Each of my ten blogs over the eighty days will echo the themes discussed in Reply’s ten-part webinar series,
Cloud in Financial Services, in which we’ll highlight some of the key points offered by our presenters and panel members.
In the third webinar, we benefited from an extraordinary panel of experts who shared their ideas on the ‘architectural’ considerations of Cloud adoption and we discussed the blueprint that ensures that the Cloud solution reliably meets your business requirements. If you haven’t yet read the third write up, you can do so
Moving from on-premise solutions to the Cloud means more than just lifting and shifting data and systems. That’s why, in this blog relating to the fourth leg of the journey, we’ll cover the operating model and governance issues that financial institutions must consider at the board and C-suite level.
My esteemed panel of speakers this week include Julien Recan, Associate Partner with
Alpha Reply; Marco Noli, Partner with
Storm Reply; Vasu Gupta, Head of Cloud Consulting - FSI UKI at Google; Daniele Tonella, Group CIO UniCredit; and Alan Clacher, Senior Cloud Advisor for Reply in the UK.
I have summarised the expertise that they so generously shared with us here in this short blog. Vasu Gupta kicked us off with his experience of driving Cloud adoption Journeys as head of Cloud Consulting FSI UKI at Google.
There is no one way of adopting the Cloud. As with most complex technology, one must take one’s firm’s specific situation into account. Of extreme importance is the impact that Cloud adoption can have on your business model from a customer, regulatory, and product perspective.
With the Cloud, you can drive processes and insights very efficiently. Cloud-enabled AI and machine learning let you explore and exploit large quantities of data for better insights and this gives you an uncommon power to make data-driven decisions.
With such power, the board and C-suite must ask themselves a number of questions:
Next comes the impact of Cloud adoption on the business model. You can now make faster decisions with better insights. But what do you do with those insights? Where do you invest? Which new projects do you begin? Which new markets do you enter?
Following Vasu Gupta, we heard from Marco Noli in conversation with Daniele Tonella who shared wisdom from his experience as CIO of UniCredit.
Daniele started with the prediction that
“Cloud will do to IT what Lean Methodology did to manufacturing.”
Once you have the right system in place, you need to define your ambitions: What do you want to achieve with Cloud? Depending on the level of your ambition, the depth of the transition may be different and that will impact your governance.
◇ ◇ ◇
WHAT NEEDS TO BE DONE
Repeat the part of the Cloud adoption blog post from "I have summarised" up to and including "and product perspective.".

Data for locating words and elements
◇ ◇ ◇
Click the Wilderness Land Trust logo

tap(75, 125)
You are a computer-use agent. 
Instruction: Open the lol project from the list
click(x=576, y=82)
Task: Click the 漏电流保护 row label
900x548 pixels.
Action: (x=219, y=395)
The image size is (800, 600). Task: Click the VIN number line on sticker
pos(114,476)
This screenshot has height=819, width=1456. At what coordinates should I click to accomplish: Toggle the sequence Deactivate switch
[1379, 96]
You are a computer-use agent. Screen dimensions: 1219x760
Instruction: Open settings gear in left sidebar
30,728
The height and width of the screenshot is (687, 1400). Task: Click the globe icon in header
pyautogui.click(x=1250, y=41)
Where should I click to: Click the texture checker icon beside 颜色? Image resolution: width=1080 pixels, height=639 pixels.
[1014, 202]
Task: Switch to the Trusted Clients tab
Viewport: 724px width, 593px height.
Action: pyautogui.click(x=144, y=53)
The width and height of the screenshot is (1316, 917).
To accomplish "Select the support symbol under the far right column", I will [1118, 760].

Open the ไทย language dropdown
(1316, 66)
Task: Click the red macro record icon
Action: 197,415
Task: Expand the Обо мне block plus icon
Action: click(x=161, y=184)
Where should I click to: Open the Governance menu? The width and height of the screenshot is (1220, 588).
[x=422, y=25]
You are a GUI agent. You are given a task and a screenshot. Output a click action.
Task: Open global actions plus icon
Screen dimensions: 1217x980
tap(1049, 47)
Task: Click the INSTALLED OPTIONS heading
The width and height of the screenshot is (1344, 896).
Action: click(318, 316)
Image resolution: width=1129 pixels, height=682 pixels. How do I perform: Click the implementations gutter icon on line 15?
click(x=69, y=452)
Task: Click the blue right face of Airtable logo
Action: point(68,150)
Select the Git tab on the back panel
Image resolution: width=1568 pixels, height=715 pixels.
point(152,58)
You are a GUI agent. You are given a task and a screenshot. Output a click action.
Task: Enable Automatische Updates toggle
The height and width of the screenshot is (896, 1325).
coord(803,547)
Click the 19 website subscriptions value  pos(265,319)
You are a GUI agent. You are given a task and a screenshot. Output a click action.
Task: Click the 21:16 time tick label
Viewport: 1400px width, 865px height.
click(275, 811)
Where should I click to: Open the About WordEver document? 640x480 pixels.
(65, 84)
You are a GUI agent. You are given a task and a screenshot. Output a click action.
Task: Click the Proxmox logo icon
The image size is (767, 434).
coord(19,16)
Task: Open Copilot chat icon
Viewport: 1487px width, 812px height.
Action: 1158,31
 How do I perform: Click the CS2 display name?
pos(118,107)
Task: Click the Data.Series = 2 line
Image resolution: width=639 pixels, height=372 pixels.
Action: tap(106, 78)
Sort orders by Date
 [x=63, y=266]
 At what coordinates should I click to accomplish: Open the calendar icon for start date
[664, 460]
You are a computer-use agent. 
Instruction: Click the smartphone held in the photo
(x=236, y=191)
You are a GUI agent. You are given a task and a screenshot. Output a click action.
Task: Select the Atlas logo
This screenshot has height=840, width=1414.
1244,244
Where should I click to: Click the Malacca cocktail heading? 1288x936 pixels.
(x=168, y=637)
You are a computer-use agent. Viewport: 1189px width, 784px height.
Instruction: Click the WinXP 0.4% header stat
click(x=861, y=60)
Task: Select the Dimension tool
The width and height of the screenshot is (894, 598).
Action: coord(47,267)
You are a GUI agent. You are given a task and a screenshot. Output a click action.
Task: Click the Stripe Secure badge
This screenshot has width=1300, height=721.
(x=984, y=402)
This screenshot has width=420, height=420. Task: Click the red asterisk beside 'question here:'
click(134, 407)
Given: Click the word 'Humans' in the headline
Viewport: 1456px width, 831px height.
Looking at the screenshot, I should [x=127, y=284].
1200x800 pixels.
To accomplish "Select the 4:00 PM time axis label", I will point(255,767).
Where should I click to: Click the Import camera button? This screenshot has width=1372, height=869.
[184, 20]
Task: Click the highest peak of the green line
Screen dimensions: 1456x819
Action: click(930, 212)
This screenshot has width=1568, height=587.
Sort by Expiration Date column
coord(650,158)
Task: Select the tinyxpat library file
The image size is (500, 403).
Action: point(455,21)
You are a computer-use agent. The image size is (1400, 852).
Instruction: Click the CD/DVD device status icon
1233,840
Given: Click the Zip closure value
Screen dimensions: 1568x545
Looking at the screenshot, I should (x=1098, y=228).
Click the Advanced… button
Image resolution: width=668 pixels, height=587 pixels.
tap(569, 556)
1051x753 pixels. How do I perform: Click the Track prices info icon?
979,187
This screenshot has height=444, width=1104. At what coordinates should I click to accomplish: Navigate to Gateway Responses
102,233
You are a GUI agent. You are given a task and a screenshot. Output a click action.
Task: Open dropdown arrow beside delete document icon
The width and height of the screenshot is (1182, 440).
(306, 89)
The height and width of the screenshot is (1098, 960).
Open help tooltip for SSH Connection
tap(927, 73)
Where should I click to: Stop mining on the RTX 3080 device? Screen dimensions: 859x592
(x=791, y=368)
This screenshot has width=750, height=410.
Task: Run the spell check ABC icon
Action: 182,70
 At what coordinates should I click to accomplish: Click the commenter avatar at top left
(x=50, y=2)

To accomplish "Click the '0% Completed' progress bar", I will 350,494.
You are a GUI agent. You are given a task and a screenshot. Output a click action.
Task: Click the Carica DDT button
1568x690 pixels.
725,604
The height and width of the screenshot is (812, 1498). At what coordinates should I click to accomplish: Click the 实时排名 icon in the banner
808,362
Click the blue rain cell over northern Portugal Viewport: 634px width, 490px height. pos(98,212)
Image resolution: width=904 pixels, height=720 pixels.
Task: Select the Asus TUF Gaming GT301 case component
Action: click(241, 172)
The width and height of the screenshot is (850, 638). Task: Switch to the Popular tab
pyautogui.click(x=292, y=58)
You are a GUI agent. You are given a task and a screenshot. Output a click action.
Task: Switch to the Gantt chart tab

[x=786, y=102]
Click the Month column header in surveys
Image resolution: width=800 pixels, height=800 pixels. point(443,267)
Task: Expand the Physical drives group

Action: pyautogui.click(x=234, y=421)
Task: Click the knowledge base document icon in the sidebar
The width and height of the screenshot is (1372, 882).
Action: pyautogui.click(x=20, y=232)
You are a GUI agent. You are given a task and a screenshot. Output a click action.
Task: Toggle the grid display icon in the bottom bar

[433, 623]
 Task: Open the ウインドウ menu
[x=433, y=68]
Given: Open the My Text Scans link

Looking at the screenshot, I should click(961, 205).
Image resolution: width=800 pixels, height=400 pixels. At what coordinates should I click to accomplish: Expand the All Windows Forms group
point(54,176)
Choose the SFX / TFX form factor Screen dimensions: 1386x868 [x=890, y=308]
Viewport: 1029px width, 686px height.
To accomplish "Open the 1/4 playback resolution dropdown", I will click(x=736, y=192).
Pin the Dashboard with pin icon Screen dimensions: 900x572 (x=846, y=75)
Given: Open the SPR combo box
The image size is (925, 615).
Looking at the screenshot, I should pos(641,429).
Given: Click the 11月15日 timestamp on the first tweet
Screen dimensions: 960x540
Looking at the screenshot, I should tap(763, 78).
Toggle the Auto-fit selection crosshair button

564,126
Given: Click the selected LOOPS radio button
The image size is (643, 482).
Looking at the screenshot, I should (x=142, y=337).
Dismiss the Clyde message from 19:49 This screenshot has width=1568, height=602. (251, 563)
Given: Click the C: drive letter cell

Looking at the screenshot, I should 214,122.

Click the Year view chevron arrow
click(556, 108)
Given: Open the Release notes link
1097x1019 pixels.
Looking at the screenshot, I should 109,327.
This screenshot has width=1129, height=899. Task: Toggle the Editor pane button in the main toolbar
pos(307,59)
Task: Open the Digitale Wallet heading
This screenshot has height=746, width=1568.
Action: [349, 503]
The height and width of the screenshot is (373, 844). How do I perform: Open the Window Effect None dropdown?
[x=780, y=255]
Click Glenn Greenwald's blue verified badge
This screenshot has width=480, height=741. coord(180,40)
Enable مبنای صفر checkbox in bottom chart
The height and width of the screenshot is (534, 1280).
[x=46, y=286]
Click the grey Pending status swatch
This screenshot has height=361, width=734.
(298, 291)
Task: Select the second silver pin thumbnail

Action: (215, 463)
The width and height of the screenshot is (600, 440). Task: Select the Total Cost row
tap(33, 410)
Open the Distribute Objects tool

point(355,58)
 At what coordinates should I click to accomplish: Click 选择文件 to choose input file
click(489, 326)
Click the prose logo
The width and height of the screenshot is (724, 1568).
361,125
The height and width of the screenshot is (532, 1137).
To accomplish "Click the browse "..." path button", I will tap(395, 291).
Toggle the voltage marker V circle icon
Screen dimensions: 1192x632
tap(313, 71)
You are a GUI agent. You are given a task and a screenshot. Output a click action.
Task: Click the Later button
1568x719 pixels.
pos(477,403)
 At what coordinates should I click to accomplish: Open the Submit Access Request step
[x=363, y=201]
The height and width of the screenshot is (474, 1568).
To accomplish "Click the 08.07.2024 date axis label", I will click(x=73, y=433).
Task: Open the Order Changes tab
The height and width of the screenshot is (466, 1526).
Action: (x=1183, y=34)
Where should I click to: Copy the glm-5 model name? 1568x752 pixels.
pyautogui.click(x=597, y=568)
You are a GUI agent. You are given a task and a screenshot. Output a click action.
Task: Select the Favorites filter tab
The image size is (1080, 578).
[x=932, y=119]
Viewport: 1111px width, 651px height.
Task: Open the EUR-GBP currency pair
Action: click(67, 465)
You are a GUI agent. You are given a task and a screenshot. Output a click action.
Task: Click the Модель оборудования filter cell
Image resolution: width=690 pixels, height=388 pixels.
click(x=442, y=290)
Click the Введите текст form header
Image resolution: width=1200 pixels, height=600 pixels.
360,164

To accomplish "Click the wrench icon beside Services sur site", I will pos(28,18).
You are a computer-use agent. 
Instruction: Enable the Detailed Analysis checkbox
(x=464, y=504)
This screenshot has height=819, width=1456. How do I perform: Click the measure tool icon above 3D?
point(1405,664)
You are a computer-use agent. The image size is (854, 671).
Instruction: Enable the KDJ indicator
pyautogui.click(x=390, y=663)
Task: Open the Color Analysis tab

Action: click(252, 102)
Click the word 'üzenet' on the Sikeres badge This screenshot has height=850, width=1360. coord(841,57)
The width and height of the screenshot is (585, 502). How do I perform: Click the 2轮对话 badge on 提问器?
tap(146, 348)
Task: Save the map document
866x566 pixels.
◇ ◇ ◇
FINISHED TASK
I have summarised the expertise that they so generously shared with us here in this short blog. Vasu Gupta kicked us off with his experience of driving Cloud adoption Journeys as head of Cloud Consulting FSI UKI at Google.
There is no one way of adopting the Cloud. As with most complex technology, one must take one’s firm’s specific situation into account. Of extreme importance is the impact that Cloud adoption can have on your business model from a customer, regulatory, and product perspective.